Legal Experts Issue Warning To Enterprises Using Public Money

30.08.2016

Kate Rawlings, Press Officer | 0114 274 4238

Legal experts from national law firm Irwin Mitchell have warned enterprises which use public money to ensure they are on top of the compliance rules, as the European Commission ruled Apple must pay £11bn of back taxes to Ireland.

The move follows a three-year investigation, which came to the conclusion that the US firm's tax benefits are illegal because Ireland enabled the company to pay substantially less than other businesses, in effect paying a corporate tax rate of no more than 1%.

Both Apple and Ireland said they disagreed with the decision and would be appealing against it.

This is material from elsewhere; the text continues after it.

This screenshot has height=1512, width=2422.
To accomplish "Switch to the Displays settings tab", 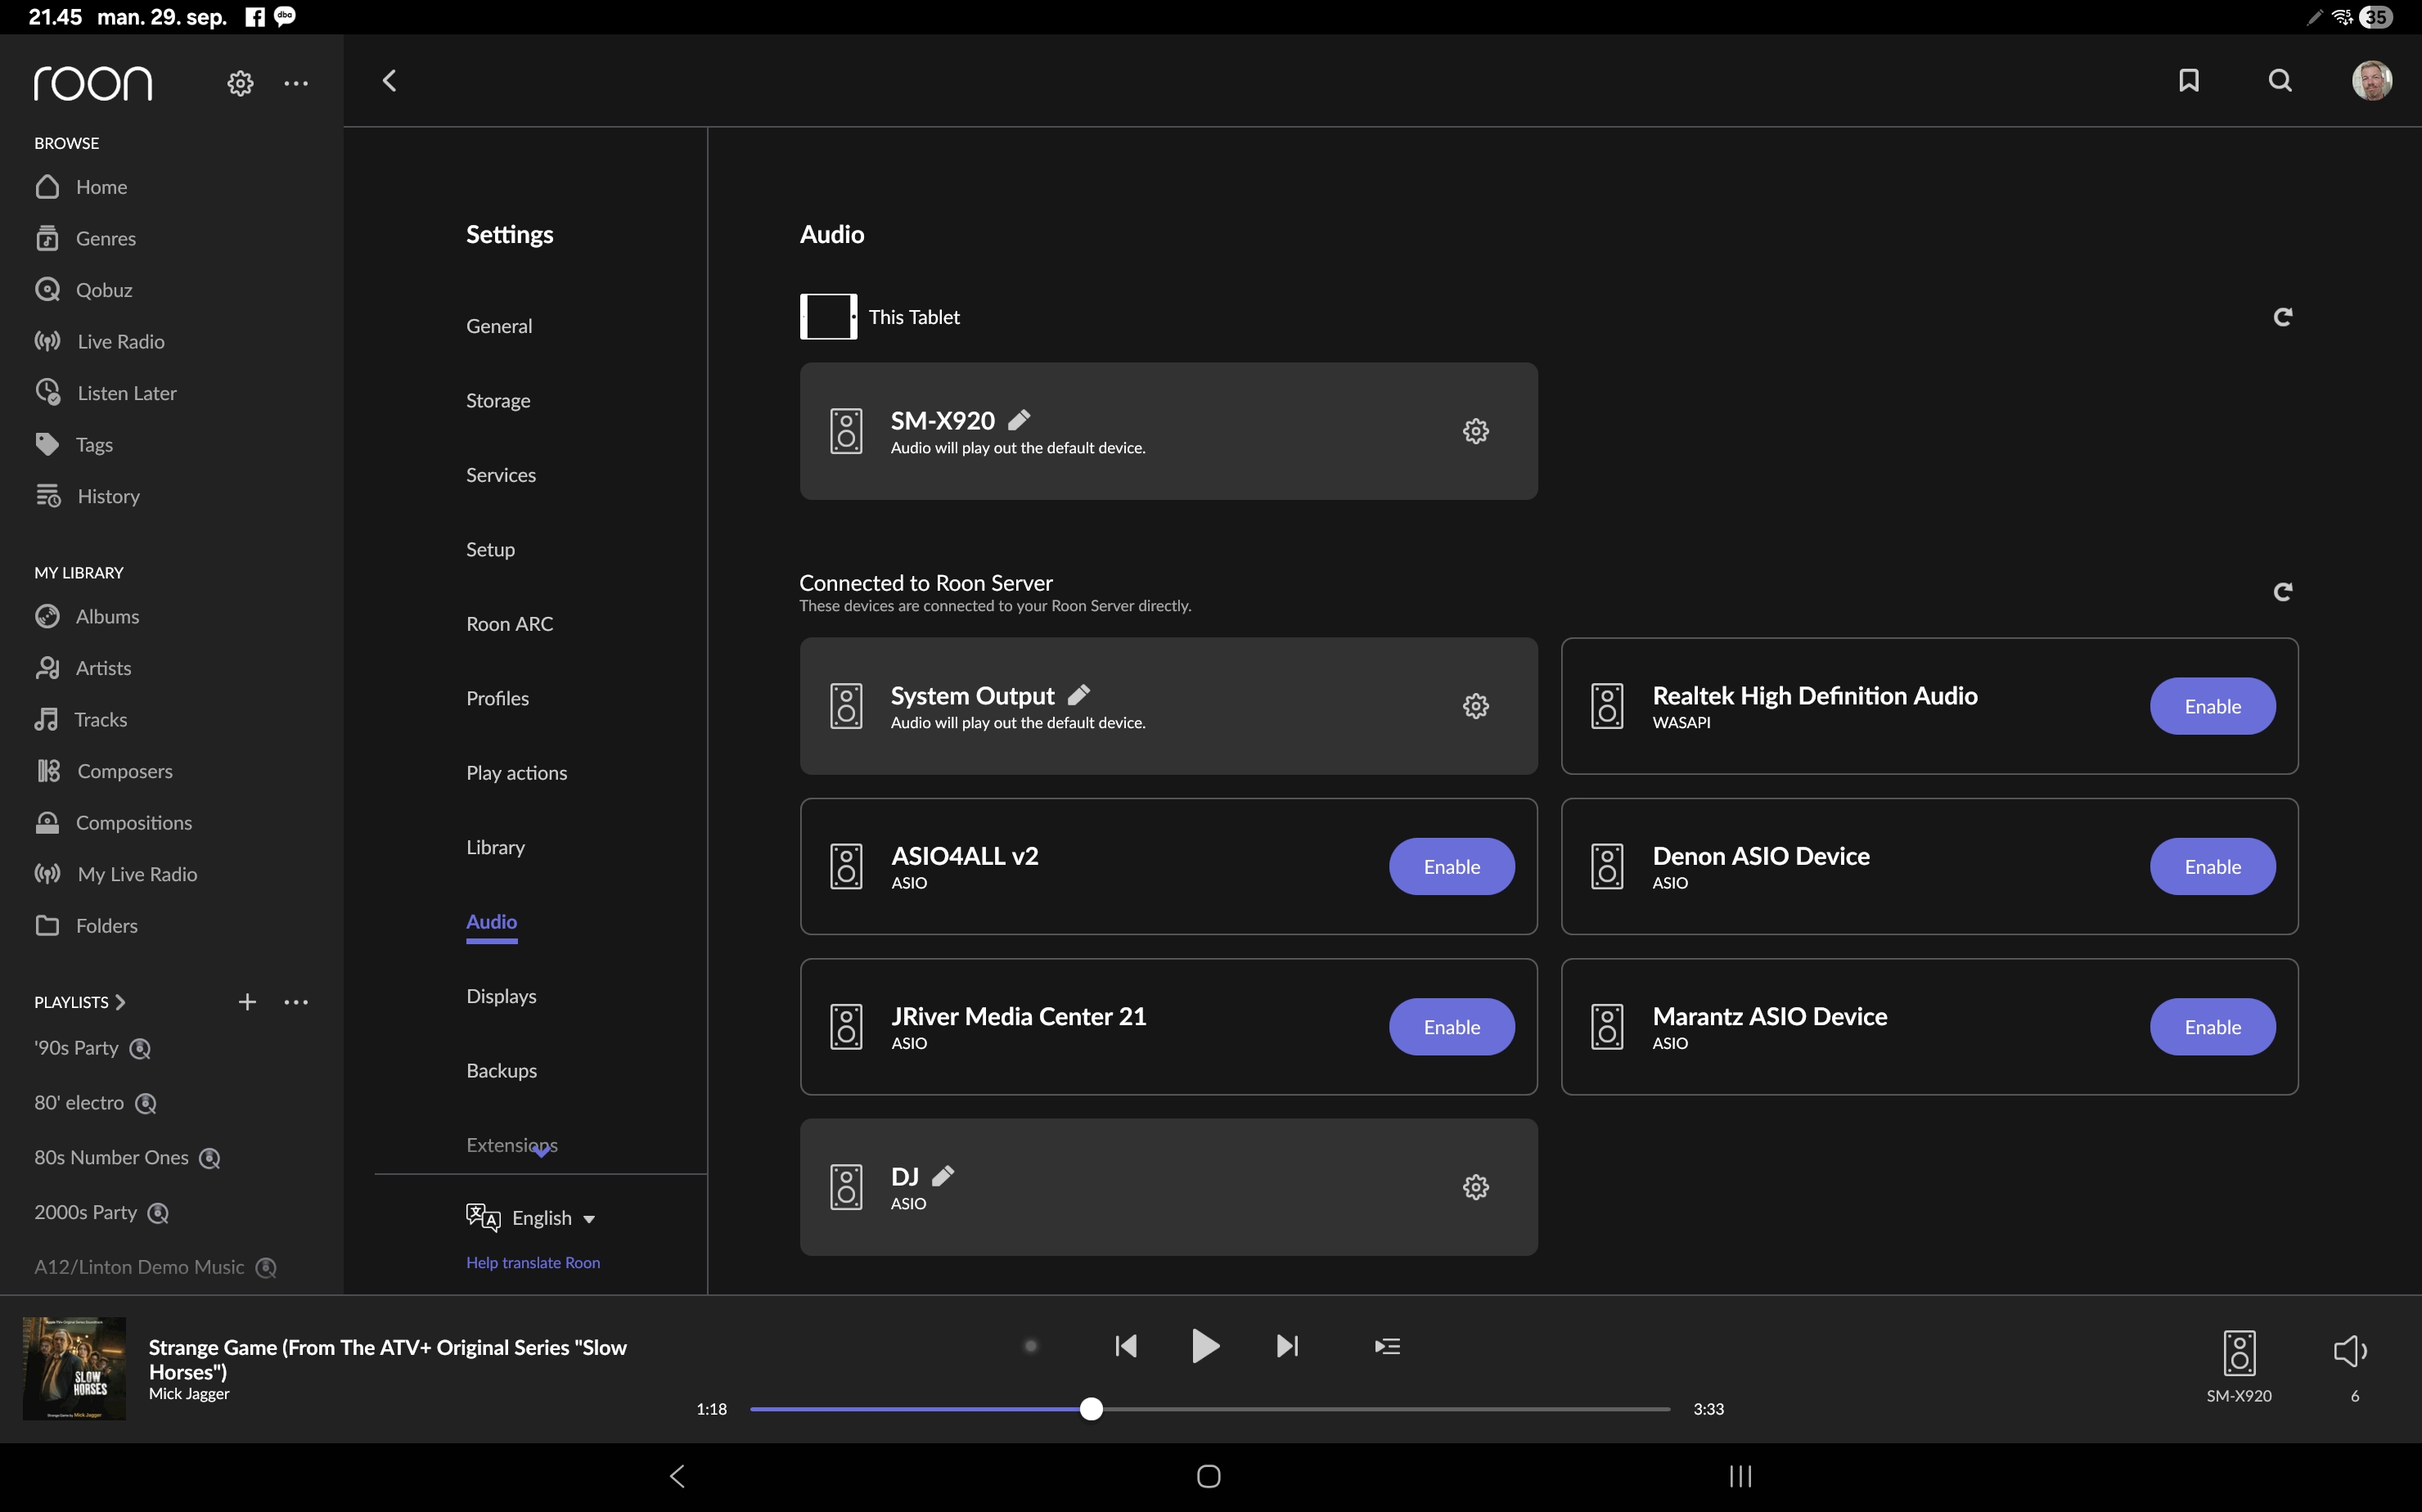I will pos(501,995).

The standard rate of Irish corporate tax is 12.5% but the Commission found that Apple had effectively paid 1% tax on its European profits in 2003 and about 0.005% in 2014.

Commissioner Margarethe Vestager said: "Member states cannot give tax benefits to selected companies - this is illegal under EU state aid rules.”

She added that the tax agreement Apple had in place with Ireland meant the company's taxable profits "did not correspond to economic reality".

The US Treasury Department said that Brussels was using a different set of criteria to judge cases involving US companies.

Other companies who have been stung over securing favourable tax deals in the European Union include Starbucks, after last year the commission told the Netherlands to recover as much as €30m (£25.6m) and Luxembourg who were ordered to claw back a similar amount from Fiat.

Expert Opinion
The controversy around Apple's Irish tax arrangements is only the latest example of EU authorities taking a hard line on possible state aid.

Smaller businesses and not for profits are becoming familiar with state aid clauses in their funding agreements - breaches can lead to disputes over aid clawback and often have disastrous consequences.

Any enterprise taking public money should bear in mind this risk, and the compliance activity around it.